Монолог был произнесён совершенно спокойно, в этот момент она подтачивала пилкой ногти на руках, попеременно любуясь каждым пальцем. Она прохаживалась по квартире походкой манекенщицы — с развёрнутыми носками и плотно прижатыми коленями, от чего особенным образом вращались бёдра. Она и была манекенщицей в ту пору, когда в неё влюбился Парамонов. Вернее даже, не влюбился, а испытал подобие солнечного удара. Словно потерял сознание, а когда обрёл вновь, оказался женат. Впрочем, от Маргариты Менар-Лекашу теряли сознание многие — где работала, там и теряли. Работала же она и приёмщицей в ателье, и кассиршей в сберкассе, и диспетчером в таксопарке. У неё не было определённой профессии, а если и была, то одна — Маргарита Менар-Лекашу, первая красавица Северостальска.

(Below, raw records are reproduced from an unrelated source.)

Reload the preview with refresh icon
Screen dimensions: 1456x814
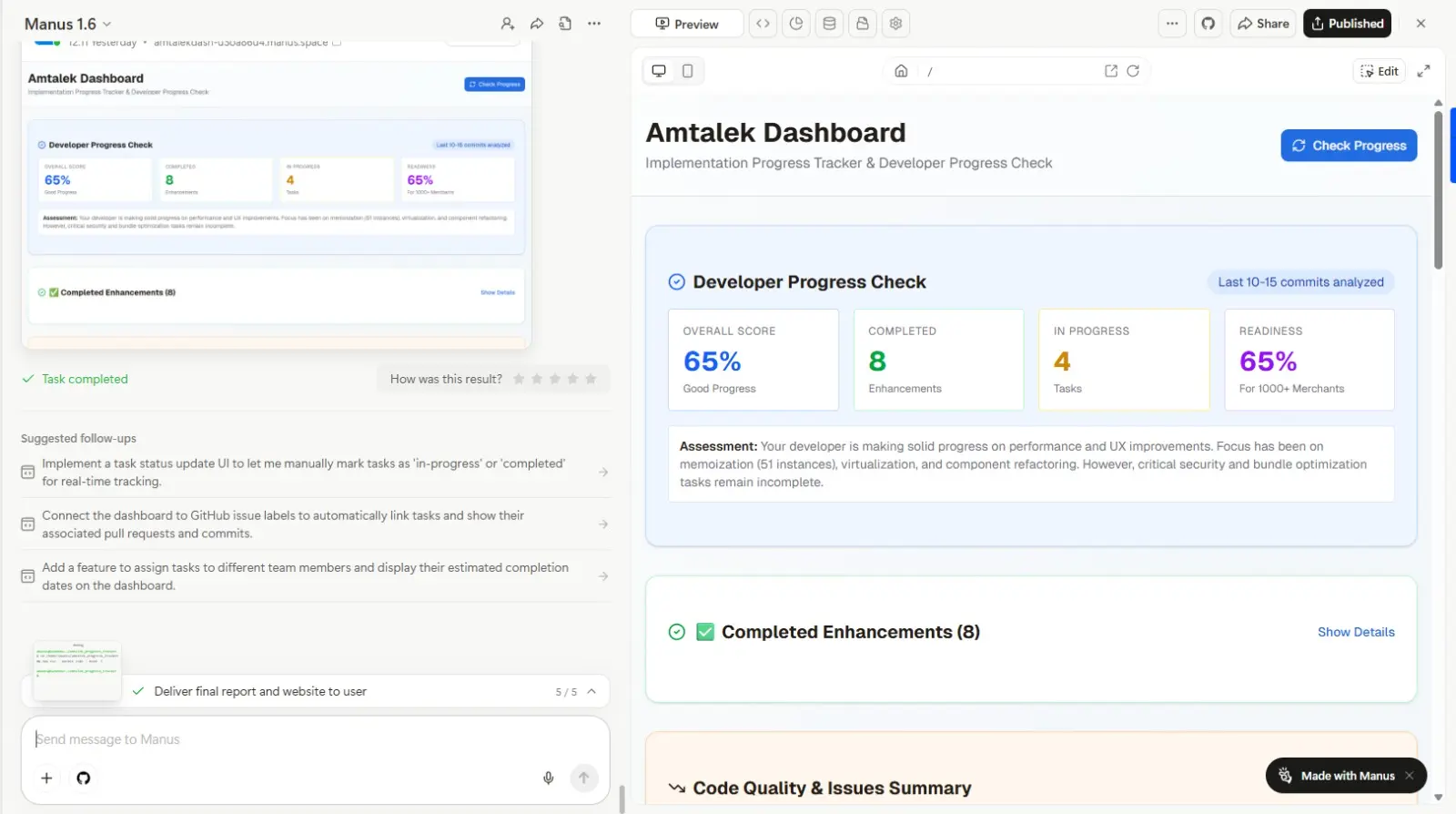[x=1133, y=71]
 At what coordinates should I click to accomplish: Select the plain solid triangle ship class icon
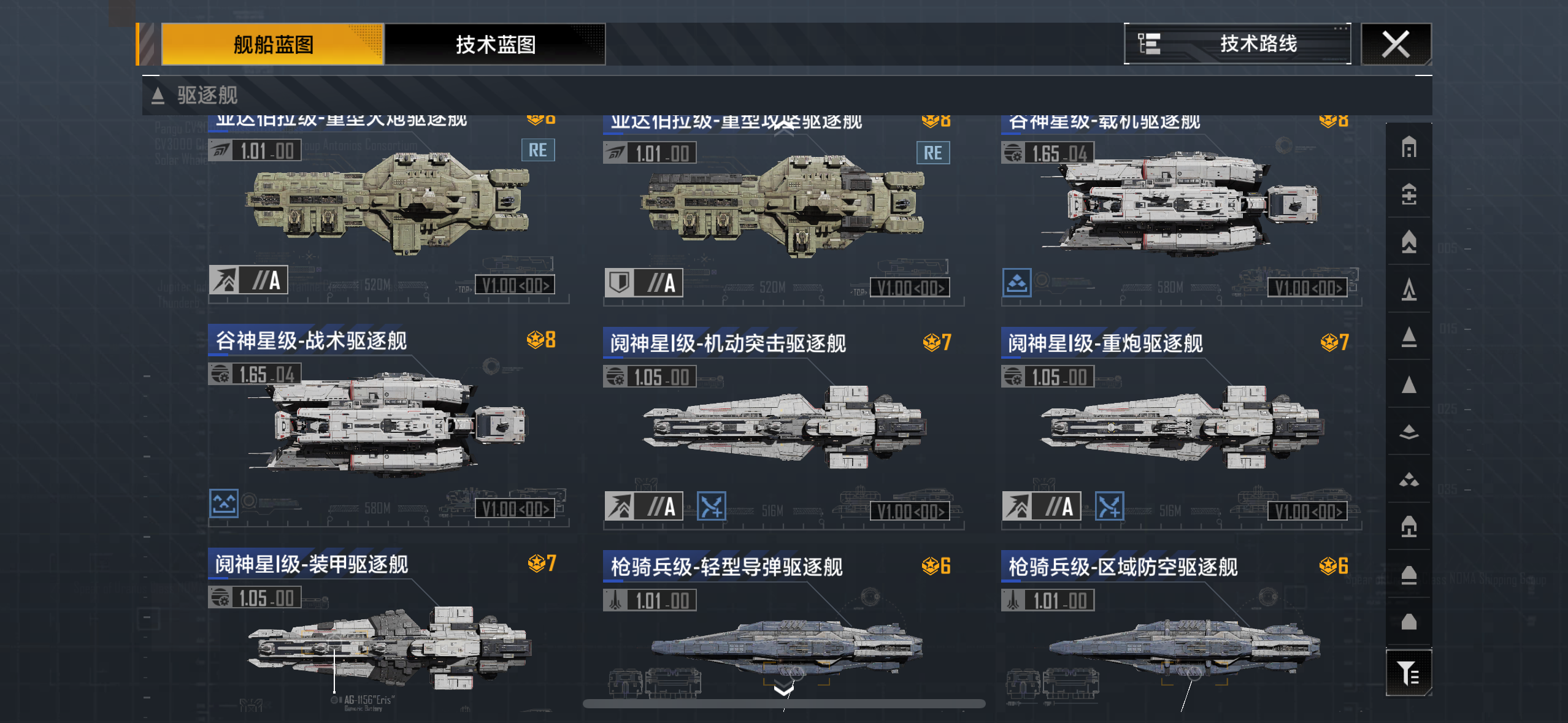pyautogui.click(x=1409, y=384)
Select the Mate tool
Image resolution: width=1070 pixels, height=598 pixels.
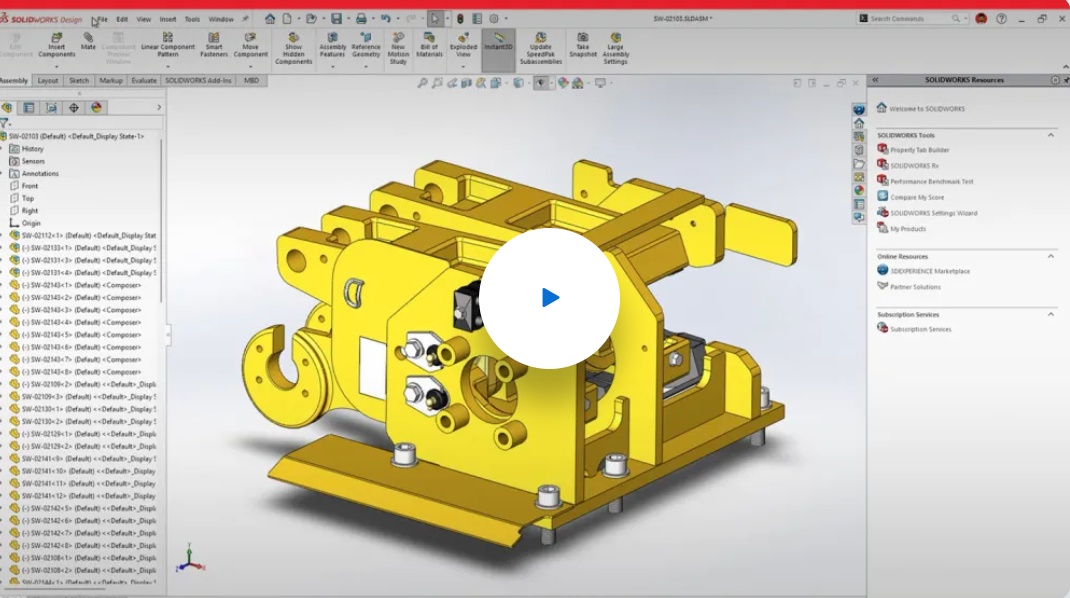[88, 42]
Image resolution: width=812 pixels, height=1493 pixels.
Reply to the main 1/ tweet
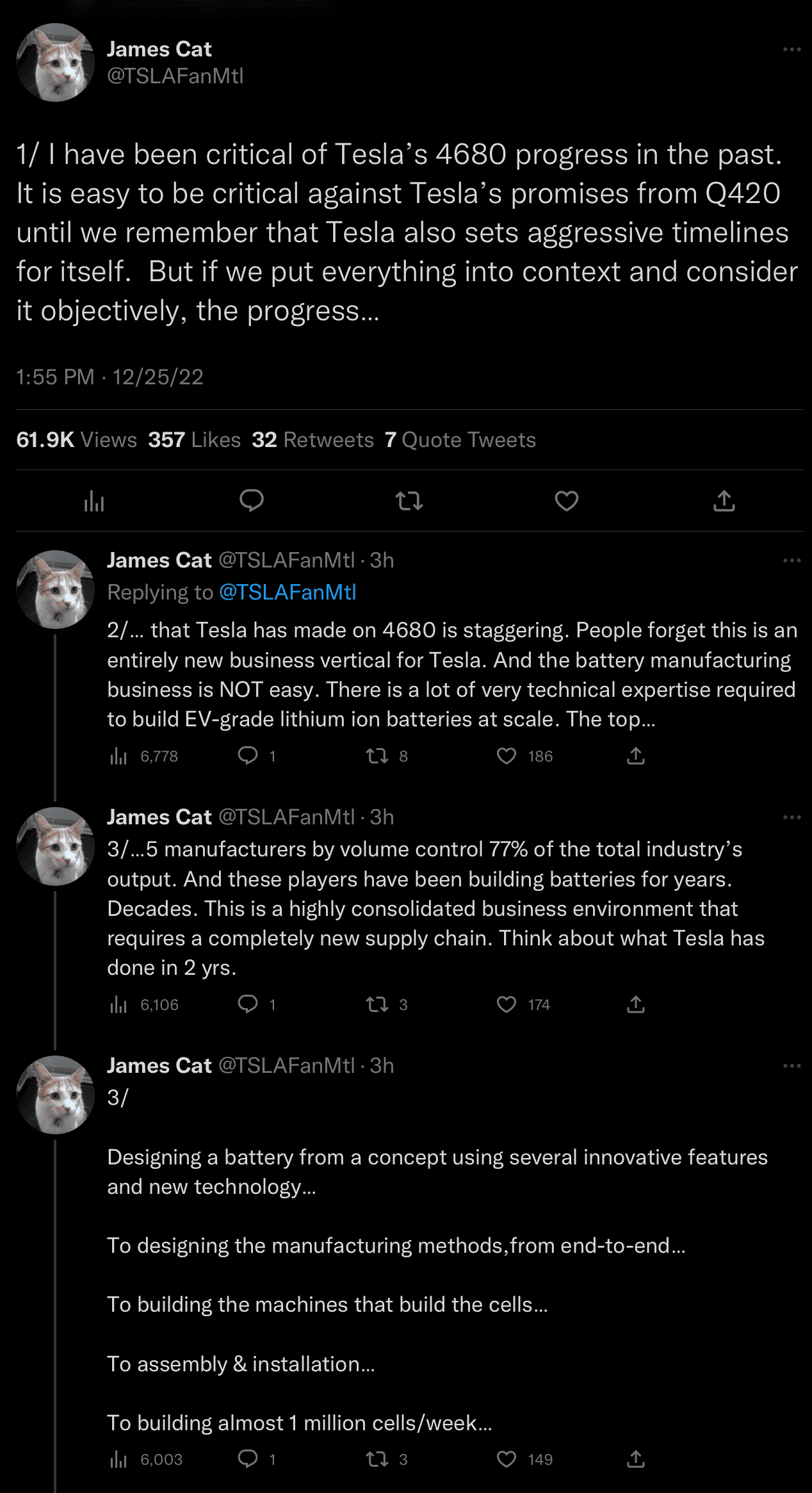tap(252, 501)
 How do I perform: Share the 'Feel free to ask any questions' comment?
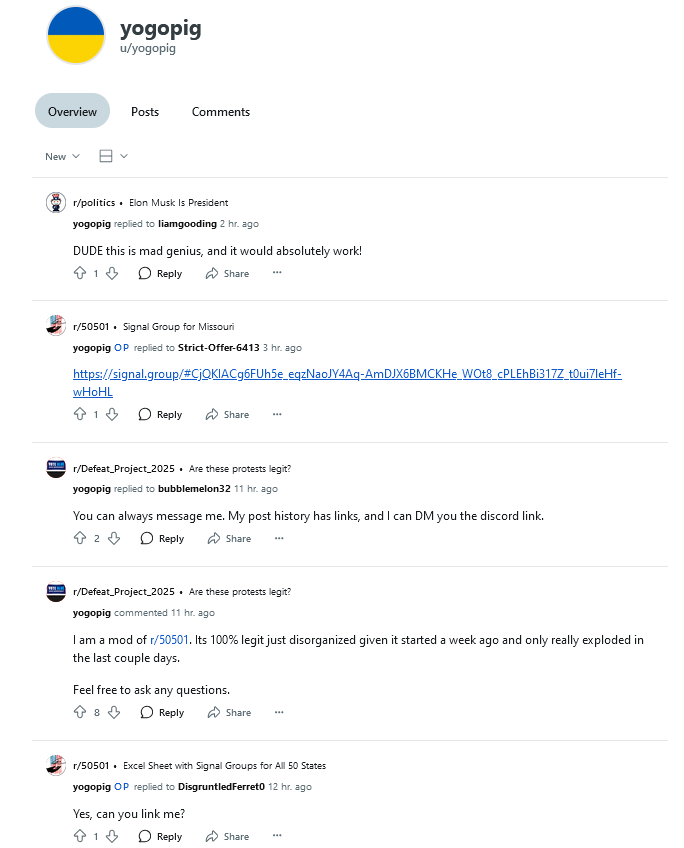click(x=229, y=712)
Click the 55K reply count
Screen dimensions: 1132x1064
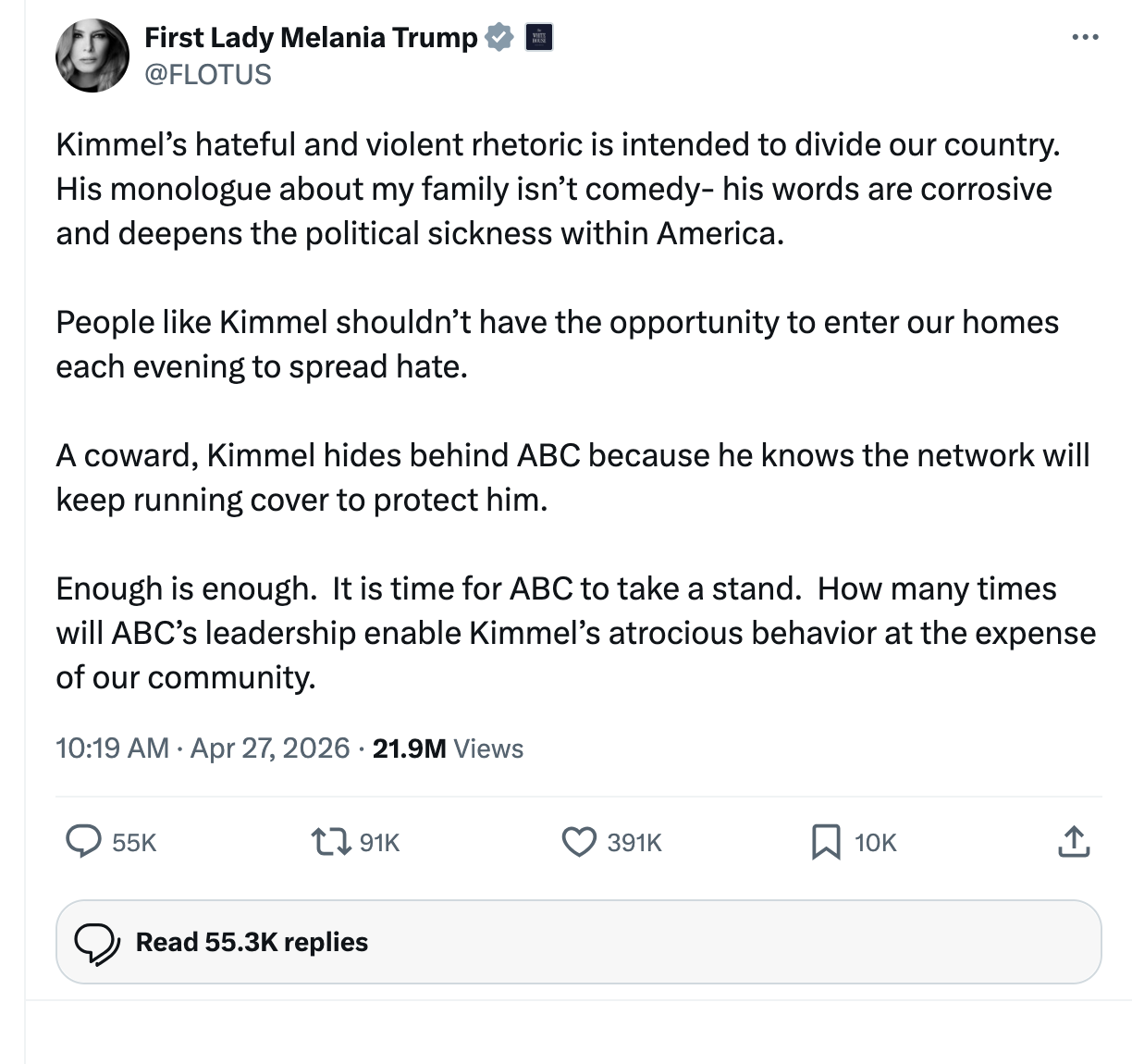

Она прохаживалась бесшумно по коврам, которыми была застелена квартира. Ковры достались от мамы, парамоновской тёщи — не в подарок, а так: «Разбогатеете и расплатитесь» (с полной уверенностью, что рано или поздно они разбогатеют). Бухарские, хоросанские, ширазские, текинские («Риточкин папа был большой коллекционер»). Не за это ли коллекционерство он отбыл далеко-далеко и по сю пору там пребывал?.. Ковры превращали квартиру в подобие магометанского рая, где, вероятно, гурии расхаживают именно в таких переливчатых домашних халатах из хан-атласа с разрезами до середины скульптурных бёдер. Квартиру Парамонову дал Залёткин. Назад у Маргариты её не вырвешь.

— Ма, он не принёс фруктиков? — крикнула из своей комнаты Валентина, Маргаритина дочь девяти лет. — Принеси.

— Как ты мне чудовищно надоела! — устало сказала Маргарита. — Представляешь, Миля, у неё опять ангина. Да, так — ревнон о но мутон — я считаю, ты просто обязан воспользоваться моментом и разделаться с этим дерьмом Залёткиным.

У Парамонова привычно заныли стиснутые зубы. Он лёг на кушетку, повернулся к стене и закрыл глаза, чтобы не видеть бухарского узора.

Лежал, старался не поддаться воспоминаниям. Потом поддался и канул в них.

Главный миг, самый главный — может быть, во всей жизни. Предстоит пустить воду. Пока её нет в пятидесятиметровой ванне, что же такое бассейн, водноспортивный комплекс? Ноль без палочки, дырка от бублика. Но открыть задвижку в машинном отделении страшновато. Потому что может хлынуть вода, а может…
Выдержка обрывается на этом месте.